Following the Charleston massacre, the Southern Poverty Law Center launched an effort to catalog and map Confederate place names and other symbols in public spaces, both in the South and across the nation. This study, while far from comprehensive, identified a total of 1,503.*

Now I could go into a point-by-point critique of various remarks made throughout the report, but it’s really not necessary. Their position, albeit accompanied by blinders, seems simple enough…  in that public symbols of the Confederacy are nothing more than white supremacist-motivated and rooted in the era of Jim Crow. I don’t see anywhere that they actually have either an understanding of anything else… or that they would care to acknowledge any other understanding. Giving wiggle room would, after all, bring their actual agenda into question. In making an argument, that’s simply something you’d prefer not to do… although that tactic is also disingenuous.

Additionally, the SPLC is motivated from the “top-down”approach to history, which is a broad-brush approach without regard for what might have actually motivated monument placement/road namings/etc. at the local level. I’ve spoken many times before, throughout this blog, about the “bottom-up” approach to history, and the clarity that it offers for those who really (and, yes, I’m directing that to those who like to make the “heritage” argument as much as to those who want to dismiss it) want to try to understand localities and its citizens at a particular time.

I see, for example, that the two Confederate monuments in my home county (Page County, Virginia) are on the SPLC map. It’s convenient for them to lump those two monuments into their narrowed definition, without any considerations as to what the actual stories are behind the two monuments. Having spent considerable time studying the stories, and finding private papers of individuals who were behind the monuments, I actually know the real story, and at no time (yes, even in private papers) was there any mention about raising monuments to keep another race in check, or anything of the kind. In fact, local Confederate veterans may have been less than happy about the first monument (1898), while a spearheading son of a Confederate veteran spent more time anguishing over who was “loyal” and who was not, in the second monument (1918)… and hence (quite possibly), there was no plaque (as had been planned) of all of the names of those who had served. [see a little about those situations in this post from 2009]. I won’t even get into the complicated story of slavery in Page County and how it may AND may not have inspired county citizens to serve in either the ranks of the Confederacy, or in some other capacity in support of the Confederate government.

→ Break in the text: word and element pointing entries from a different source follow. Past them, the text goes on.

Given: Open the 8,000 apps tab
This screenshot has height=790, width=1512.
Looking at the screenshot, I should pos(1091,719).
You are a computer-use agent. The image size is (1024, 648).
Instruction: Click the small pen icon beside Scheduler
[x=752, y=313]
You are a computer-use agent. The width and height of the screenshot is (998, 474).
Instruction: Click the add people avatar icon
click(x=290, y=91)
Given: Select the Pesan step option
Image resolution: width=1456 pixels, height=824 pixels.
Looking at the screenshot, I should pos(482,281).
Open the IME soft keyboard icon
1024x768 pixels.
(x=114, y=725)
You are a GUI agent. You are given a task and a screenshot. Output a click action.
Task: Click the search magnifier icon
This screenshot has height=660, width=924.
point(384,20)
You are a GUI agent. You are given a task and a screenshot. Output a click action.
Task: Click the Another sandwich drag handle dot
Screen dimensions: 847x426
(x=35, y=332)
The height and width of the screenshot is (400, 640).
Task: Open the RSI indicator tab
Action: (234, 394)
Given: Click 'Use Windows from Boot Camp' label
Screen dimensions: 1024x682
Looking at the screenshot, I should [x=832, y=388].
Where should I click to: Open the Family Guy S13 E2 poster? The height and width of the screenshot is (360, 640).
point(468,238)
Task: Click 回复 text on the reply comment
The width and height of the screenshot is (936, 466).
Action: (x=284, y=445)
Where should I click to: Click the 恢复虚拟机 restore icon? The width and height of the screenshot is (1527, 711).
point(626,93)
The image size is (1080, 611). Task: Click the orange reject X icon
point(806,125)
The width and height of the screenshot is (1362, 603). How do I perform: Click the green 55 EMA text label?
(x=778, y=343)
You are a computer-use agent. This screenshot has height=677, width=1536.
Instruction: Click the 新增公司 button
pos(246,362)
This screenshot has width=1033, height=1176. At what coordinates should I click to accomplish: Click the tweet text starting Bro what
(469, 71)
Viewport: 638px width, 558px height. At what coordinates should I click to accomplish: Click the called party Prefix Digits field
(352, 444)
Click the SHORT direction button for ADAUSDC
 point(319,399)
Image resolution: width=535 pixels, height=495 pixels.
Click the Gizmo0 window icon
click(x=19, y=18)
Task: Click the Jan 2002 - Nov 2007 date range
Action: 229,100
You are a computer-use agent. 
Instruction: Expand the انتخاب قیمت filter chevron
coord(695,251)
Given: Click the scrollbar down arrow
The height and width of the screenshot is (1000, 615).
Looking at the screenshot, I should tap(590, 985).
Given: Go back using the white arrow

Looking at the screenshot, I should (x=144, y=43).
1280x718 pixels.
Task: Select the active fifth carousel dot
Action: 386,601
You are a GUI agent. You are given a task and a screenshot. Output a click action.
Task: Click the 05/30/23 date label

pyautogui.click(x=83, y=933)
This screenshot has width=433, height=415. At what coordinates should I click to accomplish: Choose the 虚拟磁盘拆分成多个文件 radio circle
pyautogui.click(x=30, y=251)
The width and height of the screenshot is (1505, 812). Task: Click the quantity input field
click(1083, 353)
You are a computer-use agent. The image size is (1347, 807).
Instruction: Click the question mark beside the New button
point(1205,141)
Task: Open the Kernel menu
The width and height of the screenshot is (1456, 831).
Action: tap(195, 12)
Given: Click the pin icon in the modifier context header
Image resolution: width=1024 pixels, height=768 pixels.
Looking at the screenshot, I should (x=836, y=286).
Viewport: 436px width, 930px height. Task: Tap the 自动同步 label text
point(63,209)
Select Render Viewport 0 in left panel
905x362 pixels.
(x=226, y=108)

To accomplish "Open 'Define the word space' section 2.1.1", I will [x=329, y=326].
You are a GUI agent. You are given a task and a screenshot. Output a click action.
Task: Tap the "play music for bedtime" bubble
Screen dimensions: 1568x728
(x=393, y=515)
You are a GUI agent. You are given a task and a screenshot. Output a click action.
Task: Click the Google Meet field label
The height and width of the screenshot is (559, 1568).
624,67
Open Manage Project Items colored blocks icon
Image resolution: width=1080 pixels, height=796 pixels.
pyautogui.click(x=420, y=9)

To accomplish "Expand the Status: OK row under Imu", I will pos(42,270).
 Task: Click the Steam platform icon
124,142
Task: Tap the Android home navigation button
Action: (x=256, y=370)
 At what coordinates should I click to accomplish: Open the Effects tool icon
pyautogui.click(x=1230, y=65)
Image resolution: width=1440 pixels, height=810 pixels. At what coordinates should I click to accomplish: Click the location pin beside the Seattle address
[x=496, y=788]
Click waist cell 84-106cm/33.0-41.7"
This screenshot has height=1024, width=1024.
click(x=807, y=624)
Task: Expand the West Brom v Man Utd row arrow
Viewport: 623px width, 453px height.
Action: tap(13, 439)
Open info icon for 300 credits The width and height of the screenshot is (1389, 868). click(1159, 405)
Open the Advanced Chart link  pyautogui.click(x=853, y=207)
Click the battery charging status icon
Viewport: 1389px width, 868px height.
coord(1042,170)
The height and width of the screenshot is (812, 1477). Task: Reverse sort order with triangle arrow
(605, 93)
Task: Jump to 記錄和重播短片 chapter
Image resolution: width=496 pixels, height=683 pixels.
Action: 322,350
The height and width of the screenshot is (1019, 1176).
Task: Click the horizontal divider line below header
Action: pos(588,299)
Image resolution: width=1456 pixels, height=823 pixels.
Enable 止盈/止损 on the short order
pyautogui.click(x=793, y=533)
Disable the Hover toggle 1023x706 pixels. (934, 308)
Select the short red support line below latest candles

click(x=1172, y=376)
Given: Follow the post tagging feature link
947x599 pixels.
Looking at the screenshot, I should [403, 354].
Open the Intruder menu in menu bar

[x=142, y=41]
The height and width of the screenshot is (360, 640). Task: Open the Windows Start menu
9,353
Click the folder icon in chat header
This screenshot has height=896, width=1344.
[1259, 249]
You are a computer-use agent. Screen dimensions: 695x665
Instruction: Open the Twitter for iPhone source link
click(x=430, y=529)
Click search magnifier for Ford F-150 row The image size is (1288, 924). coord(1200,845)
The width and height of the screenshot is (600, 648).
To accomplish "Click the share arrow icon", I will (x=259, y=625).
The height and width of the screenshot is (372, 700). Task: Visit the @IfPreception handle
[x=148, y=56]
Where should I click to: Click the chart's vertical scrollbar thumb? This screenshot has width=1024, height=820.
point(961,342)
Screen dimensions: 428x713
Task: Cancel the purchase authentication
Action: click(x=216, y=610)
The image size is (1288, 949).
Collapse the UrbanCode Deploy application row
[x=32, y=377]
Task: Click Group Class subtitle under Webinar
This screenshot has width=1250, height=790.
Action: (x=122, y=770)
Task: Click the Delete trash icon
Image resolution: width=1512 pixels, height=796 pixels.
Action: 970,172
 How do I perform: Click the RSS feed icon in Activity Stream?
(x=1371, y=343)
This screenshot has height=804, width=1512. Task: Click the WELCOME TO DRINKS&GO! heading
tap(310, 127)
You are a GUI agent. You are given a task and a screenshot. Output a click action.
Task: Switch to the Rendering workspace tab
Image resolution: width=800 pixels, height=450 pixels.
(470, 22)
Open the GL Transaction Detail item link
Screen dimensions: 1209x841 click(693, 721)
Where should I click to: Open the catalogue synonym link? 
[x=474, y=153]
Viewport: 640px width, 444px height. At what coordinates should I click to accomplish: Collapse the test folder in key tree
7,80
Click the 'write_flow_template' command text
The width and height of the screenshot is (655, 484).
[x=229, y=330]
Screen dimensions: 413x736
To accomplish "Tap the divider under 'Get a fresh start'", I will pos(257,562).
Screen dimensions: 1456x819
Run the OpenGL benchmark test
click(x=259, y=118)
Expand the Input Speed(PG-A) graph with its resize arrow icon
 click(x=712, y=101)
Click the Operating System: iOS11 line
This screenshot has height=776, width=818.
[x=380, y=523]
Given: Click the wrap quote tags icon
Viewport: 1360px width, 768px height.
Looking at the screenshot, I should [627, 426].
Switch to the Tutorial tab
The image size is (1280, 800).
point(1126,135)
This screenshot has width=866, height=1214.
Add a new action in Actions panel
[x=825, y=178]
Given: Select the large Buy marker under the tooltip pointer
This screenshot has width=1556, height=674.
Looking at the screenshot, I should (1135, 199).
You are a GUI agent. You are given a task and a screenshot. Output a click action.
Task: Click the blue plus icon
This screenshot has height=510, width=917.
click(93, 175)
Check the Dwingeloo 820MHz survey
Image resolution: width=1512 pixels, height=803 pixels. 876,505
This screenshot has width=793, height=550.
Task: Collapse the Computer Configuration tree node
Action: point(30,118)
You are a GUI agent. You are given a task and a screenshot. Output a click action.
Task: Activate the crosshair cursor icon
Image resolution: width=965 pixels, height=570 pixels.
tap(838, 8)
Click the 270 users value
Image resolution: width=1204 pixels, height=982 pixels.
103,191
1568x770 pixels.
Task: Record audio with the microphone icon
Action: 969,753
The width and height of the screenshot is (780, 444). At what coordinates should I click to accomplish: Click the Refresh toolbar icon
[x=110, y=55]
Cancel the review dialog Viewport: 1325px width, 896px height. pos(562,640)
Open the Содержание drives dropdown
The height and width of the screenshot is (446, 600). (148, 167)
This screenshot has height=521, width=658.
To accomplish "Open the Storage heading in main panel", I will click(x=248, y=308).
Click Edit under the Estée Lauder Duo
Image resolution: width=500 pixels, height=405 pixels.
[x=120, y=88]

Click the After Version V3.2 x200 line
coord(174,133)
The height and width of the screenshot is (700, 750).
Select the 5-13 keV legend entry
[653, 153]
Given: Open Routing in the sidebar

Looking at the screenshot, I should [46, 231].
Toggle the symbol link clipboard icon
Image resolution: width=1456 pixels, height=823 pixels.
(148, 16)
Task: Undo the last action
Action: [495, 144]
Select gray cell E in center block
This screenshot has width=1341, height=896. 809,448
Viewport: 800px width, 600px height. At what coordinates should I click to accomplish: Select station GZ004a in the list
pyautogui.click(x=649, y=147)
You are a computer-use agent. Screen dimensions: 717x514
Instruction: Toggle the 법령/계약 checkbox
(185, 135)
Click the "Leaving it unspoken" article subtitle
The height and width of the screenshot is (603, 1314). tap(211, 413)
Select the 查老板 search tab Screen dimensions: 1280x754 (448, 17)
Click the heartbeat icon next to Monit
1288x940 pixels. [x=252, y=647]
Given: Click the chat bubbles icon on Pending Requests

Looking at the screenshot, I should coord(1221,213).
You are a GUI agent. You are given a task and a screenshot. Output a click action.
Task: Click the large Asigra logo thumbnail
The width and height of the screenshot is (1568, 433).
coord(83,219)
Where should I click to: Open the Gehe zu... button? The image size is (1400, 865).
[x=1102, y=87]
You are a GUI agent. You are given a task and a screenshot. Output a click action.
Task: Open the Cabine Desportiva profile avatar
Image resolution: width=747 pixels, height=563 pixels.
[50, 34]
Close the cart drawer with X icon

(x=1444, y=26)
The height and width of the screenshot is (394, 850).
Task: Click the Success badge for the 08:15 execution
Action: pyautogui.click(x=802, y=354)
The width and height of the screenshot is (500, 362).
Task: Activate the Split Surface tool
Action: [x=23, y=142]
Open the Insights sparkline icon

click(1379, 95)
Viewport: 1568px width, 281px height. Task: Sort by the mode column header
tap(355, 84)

So, before singing the praises of the SPLC and their report, ask yourself about when and where history is convenient to them, and when it is not. To be frank, ask yourself the same of anyone, whether they be for or against Confederate symbols in public spaces. While there are a number of people who wish to dismiss, out-of-hand, any notion other than “the Confederacy was… no matter what personally motivated individuals… about sustaining slavery”, there’s a bigger story, and, yes, it is relevant to the stories of those monuments…. especially those in those quiet little Southern towns. Begin asking yourself why people want to dismiss that part of the story. Does history really matter to them,  or is/are agenda(s) best served by being carefully selective with the history?